Opini

Omnibus Law Dipuji, Kesejahteraan Hanya Sebatas Janji


Penulis: Asy Syifa Ummu Sidiq


MuslimahNews.com, OPINI — Lahirnya Undang-Undang (UU) Omnibus Law di pelataran Indonesia telah merubah wajah penguasa. Meskipun demikian, ternyata UU tersebut telah melahirkan kesulitan baru bagi rakyatnya. Alih-alih merevisi atau membatalkan UU sapu jagat itu, ternyata “pujian” justru disampaikan kepada Dewan Perwakilan Rakyat yang telah menyusunnya. Padahal, pada kenyataannya aturan itu sudah cacat dari awal. Bukankah hal ini membuktikan dimana keberpihakan pemangku kebijakan?

Sebagaimana kita tahu, beberapa waktu yang lalu, UU ini telah menimbulkan kericuhan di mana-mana. Mulai dari pelajar, mahasiswa, serikat buruh, cendikiawan, politisi hingga masyarakat luas ramai-ramai menolak UU ini dan meminta dibatalkan. Tidak hanya terluka, korban berjatuhan hingga meninggal pun ada. Bahkan, banyak di antara mereka yang ditangkap. Namun, bukannya memenuhi tuntutan rakyat, tapi malah mendukung dan membanggakan UU sapu jagad itu.

Menolak Lupa Masalah UU Sapu Jagad

Masih ingatkah kita dengan beberapa cacat UU Omnibus Law? Menurut cnnindonesia.com (6/10/20), ada 5 dampak aturan yang berakibat buruk bagi pekerja. Pertama, Pekerja terancam tidak menerima pesangon. Dengan menghapus 5 pasal, para pekerja yang mengundurkan diri, PHK serta meninggal tidak akan menerima pesangon.

_Data yang Ditampilkan:_

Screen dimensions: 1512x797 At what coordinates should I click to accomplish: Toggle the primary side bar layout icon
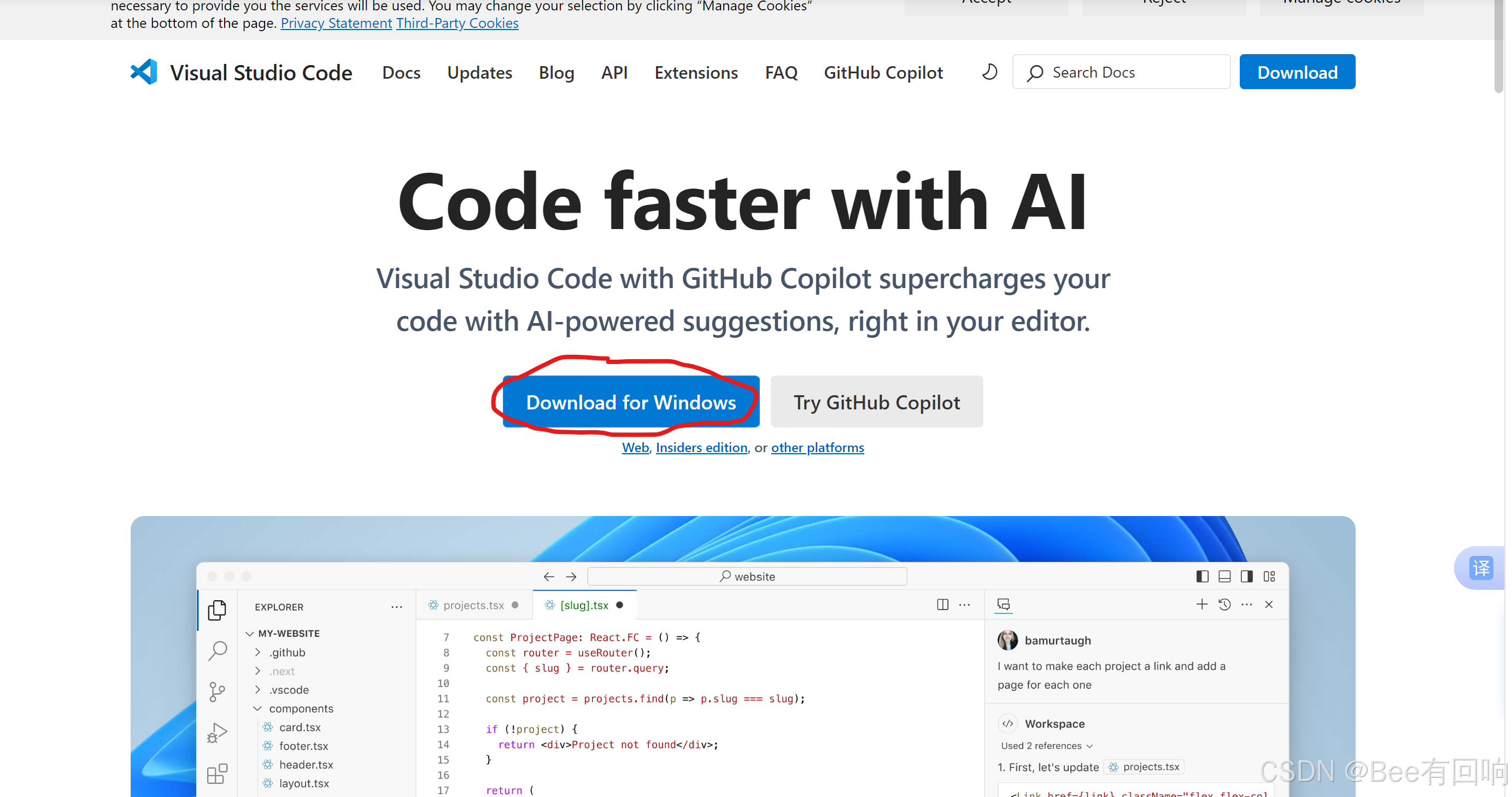click(1202, 576)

_Latihan:_
a - Apa dampak pertama Omnibus Law bagi pekerja menurut kutipan teks tentang undang-undang itu?
b - Terjemahkan kalimat dari kutipan teks tentang Omnibus Law ini ke dalam bahasa Inggris: "Mulai dari pelajar, mahasiswa, serikat buruh, cendikiawan, politisi hingga masyarakat luas ramai-ramai menolak UU ini dan meminta dibatalkan."
Baris-baris data di atas diambil dari sumber yang berbeda dengan kutipan teks.

_Jawaban:_
a - Pekerja terancam tidak menerima pesangon.

b - From schoolchildren, university students, labor unions, scholars, and politicians to the general public, people rejected this law en masse and demanded that it be revoked.